I do admit there’s a few places it sucks, the gambling stuff being the biggest, but their positives eclipse those for me. I also acknowledge I’m in a privileged position being able to enjoy Valve’s efforts in VR, Linux compatibility, etc. directly and that I might have different opinions if I was on the outside looking in. I imagine that’s not quite the admission you want though.
- Comment on 5 weeks ago:
30% is the industry standard though, and Valve’s contribution of distribution and discovery infrastructure, its audience, and expanding hardware initiatives are not nothing. If you’re not pricing a game to give yourself a healthy margin within the 70% or your development model doesn’t make that viable, that’s really on you.
- Comment on Jensen Huang says gamers are 'completely wrong' about DLSS 5 — Nvidia CEO responds to DLSS 5 backlash 1 month ago:
Yeah, it’s actually been kind of a relief to have fewer new games to look forward to every year. I have a backlog of something like 700 unplayed games already in my library. I know I’m not going to play them all as much as they deserve before I die, but being able to make a much bigger dent in them is nice.

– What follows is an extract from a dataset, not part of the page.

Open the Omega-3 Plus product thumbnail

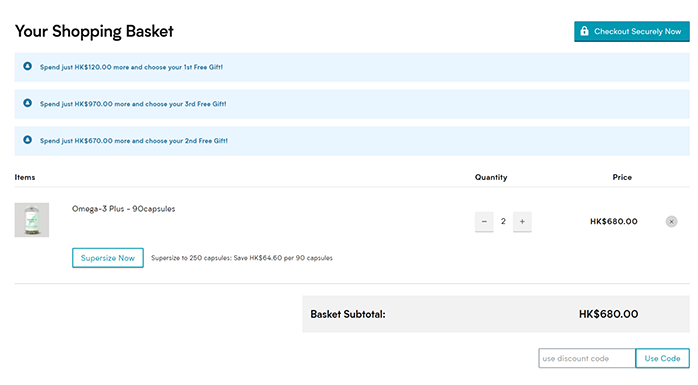(x=32, y=220)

- Comment on Nvidia Announces DLSS 5, and it adds... An AI slop filter over your game 1 month ago:
Mostly agreed. For me the actual biggest problem here is Nvidia presenting this as the assumed default experience everyone obviously wants and using a heavily genericized face as a win. The tech needs to be much more energy efficient and configurable on both the developer and end-user side before I’ll give it any serious attention.
Regarding future versions of this tech, I think “death of the author” still applies to video games, so changing artistic intent isn’t always bad, especially for games that get frequently replayed. I certainly don’t play stock Skyrim or Minecraft anymore. To use your example, yes, a photorealistic (attempt of) Ocarina of Time would probably be too off-putting, but give me style options like BotW, Spiderverse, Pixar, anime, etc.? I’d be down to try those.

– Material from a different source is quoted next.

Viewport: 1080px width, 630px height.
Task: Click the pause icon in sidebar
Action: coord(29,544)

- Comment on Nvidia Announces DLSS 5, and it adds... An AI slop filter over your game 1 month ago:
So, I actually like generative AI (disclaimer I feel I have to include every time: local open models only), and my main problem with that image is how genericized the new face is. If you’ve seen a lot of AI images, it’s immediately recognizable as the default mixed Asian/Caucasian face you get when not prompting something more specific than “woman” due to the datasets dominating the training data. It heavily implies all faces will be similarly genericized.
I don’t think this tech will be viable unless creators can give the AI a reference image of what a character should look like when photorealistic, and that’s just going to increase the workload of running this in realtime.
- Comment on Glorious cracked out wall kitten returns with more wisdom for the masses. 1 month ago:
As someone who always backs in (unless it’s a diagonal or pull-through spot) and a math person, I’m ashamed to say I never thought of the geometry of it, so thanks for the additional reason to add to my arsenal.
I can add it to “ready to leave quickly in an emergency,” “practicing delayed gratification,” “backup camera guidelines make centering easier,” “constant trunk access,” and the biggest real reason, “I have a bad habit of leaving for obligations at the last possible minute and need to plan ahead.”